University of Leeds: COVID-19 ‘has reshaped science forever’

Following in a long line of eminent scientists and engineers, Professor Cath Noakes will stand in the Royal Institution’s iconic auditorium and explain the big ideas reshaping society.

She is one of the guest lecturers in the Royal Institution’s Christmas Lectures, which this year are looking at how the COVID-19 pandemic has changed science.

Some of the UK’s most eminent scientists have been involved in the Christmas Lectures since their inception in 1825, including Michael Faraday, Sir David Attenborough and the Nobel prize winners Sir William Henry and Lawrence Bragg. William Henry was Cavendish Professor of Physics at Leeds in the early 1900s.

The Christmas Lectures are tailored for a younger audience to inspire them about science and technology.

The format will see Professor Jonathan Van-Tam, England’s Deputy Chief Medical Officer, deliver three lecturers about the way science responded to the pandemic, and how the major research effort it sparked will transform society.

For each of the lectures, Professor Van-Tam will be joined by two guest lecturers, each of whom has played a key role in the UK’s response to the pandemic and will lead an on-screen exploration into their area of scientific expertise.

They will be shown between Christmas and New Year on BBC Four and BBC iPlayer.

Virus domination
The lecture featuring Professor Noakes is titled the Perfect Storm and will be screened on Wednesday, 29 December at 8pm on BBC Four. The other expert for that lecture is Julia Gog, Professor of Mathematical Biology at the University of Cambridge.

They will look at what is it that drives a virus to try and dominate the world, the mathematical modelling of contagion – and the dynamics of what goes on behind our facemasks.

Professor Noakes said: “The COVID-19 pandemic has been the biggest challenge to ever face humanity. But in just a matter of months science was able to ramp up a giant research effort which has resulted in new medicines and vaccines.

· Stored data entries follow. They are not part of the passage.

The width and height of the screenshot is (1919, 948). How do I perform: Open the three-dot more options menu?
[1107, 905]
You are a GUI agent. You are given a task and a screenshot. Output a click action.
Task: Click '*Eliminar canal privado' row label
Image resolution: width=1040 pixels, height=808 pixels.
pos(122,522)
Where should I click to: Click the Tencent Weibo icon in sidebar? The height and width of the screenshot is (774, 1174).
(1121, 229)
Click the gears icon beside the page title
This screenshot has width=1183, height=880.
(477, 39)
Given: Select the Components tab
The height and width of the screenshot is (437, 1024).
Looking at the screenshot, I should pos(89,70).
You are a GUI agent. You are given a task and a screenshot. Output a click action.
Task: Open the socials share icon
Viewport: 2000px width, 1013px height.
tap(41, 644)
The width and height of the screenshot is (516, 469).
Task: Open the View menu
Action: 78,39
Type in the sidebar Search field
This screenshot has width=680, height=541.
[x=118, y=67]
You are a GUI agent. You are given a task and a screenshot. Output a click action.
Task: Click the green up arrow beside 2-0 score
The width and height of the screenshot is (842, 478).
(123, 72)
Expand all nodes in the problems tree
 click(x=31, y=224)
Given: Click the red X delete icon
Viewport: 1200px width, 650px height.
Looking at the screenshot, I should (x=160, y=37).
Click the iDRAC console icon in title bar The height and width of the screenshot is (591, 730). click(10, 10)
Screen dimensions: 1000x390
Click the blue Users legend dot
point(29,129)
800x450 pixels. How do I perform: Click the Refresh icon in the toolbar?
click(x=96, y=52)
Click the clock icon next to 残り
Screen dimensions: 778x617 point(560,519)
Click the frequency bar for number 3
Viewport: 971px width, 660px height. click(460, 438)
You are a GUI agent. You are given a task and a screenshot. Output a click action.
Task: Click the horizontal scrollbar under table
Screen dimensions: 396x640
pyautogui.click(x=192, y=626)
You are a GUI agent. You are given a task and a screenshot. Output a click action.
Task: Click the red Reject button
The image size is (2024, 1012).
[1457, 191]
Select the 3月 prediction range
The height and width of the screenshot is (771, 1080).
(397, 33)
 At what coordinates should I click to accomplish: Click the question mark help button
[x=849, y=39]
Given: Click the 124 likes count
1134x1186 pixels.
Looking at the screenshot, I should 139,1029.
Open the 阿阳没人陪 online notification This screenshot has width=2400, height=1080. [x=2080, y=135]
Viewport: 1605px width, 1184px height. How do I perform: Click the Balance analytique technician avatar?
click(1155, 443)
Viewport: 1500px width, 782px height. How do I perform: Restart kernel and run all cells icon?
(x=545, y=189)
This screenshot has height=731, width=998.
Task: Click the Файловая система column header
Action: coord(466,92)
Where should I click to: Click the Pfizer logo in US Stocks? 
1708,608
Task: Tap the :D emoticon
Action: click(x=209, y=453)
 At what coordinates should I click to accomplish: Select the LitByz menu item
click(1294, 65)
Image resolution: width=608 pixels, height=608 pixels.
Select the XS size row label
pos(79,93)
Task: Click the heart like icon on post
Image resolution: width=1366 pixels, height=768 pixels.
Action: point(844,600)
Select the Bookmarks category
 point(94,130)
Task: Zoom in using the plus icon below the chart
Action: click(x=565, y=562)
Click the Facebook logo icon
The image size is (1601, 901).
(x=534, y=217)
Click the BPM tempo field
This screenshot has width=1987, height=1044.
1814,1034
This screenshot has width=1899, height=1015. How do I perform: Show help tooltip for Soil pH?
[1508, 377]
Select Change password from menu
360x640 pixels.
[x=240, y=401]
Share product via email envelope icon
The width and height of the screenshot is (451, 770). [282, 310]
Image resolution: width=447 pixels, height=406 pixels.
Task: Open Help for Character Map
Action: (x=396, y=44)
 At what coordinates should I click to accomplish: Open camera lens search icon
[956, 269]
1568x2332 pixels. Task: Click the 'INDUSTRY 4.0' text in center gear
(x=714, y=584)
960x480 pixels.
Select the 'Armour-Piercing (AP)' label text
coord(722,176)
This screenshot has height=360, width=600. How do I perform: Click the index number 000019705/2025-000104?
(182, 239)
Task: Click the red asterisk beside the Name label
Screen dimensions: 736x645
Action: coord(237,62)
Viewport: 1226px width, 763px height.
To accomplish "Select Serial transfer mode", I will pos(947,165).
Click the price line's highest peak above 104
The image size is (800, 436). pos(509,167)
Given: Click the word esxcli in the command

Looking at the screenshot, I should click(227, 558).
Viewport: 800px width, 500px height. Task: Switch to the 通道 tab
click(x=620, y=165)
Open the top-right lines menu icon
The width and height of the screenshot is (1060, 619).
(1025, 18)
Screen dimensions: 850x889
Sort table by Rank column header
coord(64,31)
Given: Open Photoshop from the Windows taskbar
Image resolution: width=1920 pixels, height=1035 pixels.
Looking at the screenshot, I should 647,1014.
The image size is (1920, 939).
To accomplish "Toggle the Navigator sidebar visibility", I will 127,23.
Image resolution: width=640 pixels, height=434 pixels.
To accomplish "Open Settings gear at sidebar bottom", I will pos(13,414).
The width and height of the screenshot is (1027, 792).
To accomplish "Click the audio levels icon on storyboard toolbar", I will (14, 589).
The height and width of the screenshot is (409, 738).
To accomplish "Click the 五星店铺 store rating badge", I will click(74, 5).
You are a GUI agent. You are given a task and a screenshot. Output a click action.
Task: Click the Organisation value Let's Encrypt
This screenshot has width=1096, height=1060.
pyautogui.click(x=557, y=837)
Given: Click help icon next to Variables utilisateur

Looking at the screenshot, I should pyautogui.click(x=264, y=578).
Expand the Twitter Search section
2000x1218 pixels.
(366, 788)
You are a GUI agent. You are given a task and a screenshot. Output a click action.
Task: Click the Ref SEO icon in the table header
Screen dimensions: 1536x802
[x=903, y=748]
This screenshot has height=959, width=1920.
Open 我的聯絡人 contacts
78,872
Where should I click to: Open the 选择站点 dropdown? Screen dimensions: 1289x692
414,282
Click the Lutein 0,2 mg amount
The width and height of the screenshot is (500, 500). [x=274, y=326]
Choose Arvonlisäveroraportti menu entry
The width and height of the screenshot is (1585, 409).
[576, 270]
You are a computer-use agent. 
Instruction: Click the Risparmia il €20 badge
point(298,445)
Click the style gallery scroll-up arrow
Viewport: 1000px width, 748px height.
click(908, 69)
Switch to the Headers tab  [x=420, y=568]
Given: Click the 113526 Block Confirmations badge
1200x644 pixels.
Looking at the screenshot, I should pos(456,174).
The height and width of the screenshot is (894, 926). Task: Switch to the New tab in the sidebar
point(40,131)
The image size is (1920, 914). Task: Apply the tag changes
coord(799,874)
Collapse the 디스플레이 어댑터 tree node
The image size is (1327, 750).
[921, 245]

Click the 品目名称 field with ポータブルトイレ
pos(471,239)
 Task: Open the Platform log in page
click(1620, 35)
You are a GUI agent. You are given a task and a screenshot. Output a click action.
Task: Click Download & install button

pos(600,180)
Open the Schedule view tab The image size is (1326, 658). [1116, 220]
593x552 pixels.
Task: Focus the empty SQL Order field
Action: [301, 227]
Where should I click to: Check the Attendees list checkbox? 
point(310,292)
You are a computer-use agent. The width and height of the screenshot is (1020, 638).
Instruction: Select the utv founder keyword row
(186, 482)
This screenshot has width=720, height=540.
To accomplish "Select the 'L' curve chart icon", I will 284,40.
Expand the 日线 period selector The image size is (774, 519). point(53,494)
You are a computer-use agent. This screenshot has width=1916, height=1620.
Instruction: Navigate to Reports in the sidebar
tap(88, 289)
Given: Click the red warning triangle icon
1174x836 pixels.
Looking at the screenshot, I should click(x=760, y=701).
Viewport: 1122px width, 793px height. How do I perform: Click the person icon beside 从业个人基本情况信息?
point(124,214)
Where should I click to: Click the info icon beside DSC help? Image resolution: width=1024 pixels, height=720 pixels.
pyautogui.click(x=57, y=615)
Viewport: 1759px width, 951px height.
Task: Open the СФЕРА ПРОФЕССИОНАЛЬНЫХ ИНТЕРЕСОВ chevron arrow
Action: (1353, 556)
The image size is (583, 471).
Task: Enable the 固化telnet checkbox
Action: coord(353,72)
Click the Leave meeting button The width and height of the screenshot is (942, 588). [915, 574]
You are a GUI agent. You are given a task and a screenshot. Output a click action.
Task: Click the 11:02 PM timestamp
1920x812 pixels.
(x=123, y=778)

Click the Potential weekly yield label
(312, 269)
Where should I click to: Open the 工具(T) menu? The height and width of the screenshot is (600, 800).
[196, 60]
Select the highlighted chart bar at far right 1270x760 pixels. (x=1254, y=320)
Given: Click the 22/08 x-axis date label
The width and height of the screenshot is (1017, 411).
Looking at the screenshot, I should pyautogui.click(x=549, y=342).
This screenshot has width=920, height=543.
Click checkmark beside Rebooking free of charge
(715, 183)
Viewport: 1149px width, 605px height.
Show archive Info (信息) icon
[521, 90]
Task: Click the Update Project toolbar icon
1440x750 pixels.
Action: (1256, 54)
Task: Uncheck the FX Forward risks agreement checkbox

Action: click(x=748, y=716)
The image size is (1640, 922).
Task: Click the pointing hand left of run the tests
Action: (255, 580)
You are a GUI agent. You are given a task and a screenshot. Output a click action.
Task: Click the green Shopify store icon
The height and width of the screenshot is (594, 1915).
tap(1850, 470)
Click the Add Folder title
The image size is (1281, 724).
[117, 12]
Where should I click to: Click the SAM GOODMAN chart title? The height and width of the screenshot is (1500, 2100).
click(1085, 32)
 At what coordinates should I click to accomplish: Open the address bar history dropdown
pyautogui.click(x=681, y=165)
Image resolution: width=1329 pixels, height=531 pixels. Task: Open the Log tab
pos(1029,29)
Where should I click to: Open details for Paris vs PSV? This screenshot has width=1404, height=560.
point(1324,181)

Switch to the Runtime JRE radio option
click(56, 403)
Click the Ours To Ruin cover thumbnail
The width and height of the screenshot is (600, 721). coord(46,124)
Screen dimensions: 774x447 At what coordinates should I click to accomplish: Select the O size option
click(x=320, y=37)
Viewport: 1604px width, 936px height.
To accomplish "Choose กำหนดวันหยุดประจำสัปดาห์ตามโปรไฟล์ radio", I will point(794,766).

“But the impact has been much, much wider. I am an engineer and the work that I have been involved with has resulted in more effective modelling of the way viruses spread and the way engineering can be used to keep the air inside buildings clean.

“That not only reduces the risk of COVID transmission, it could also cut other respiratory infections and conditions such as asthma.”

Power of collaborative science
Lucinda Hunt, Director of the Royal Institution, said: “We are delighted that Jonathan will be joined by such an exciting and expert group of scientists during this year’s series of three Christmas Lectures.

“They will work together to take us on a journey through the world of viruses – how they arise, how they proliferate, and how science and society responds – just as they are doing in tackling the current pandemic.

“What a strong and positive message that will be for our young audience, about the power of collaborative science.”

During the pandemic, Professor Noakes and her research collaborators have developed a better understanding of the way the virus responsible for COVID-19 can moved around enclosed spaces and the importance of ventilation in reducing the risk of inhaling small particles containing the virus.

The Royal Institution’s vision is for a world where everyone is inspired to think more deeply about science and its place in our lives.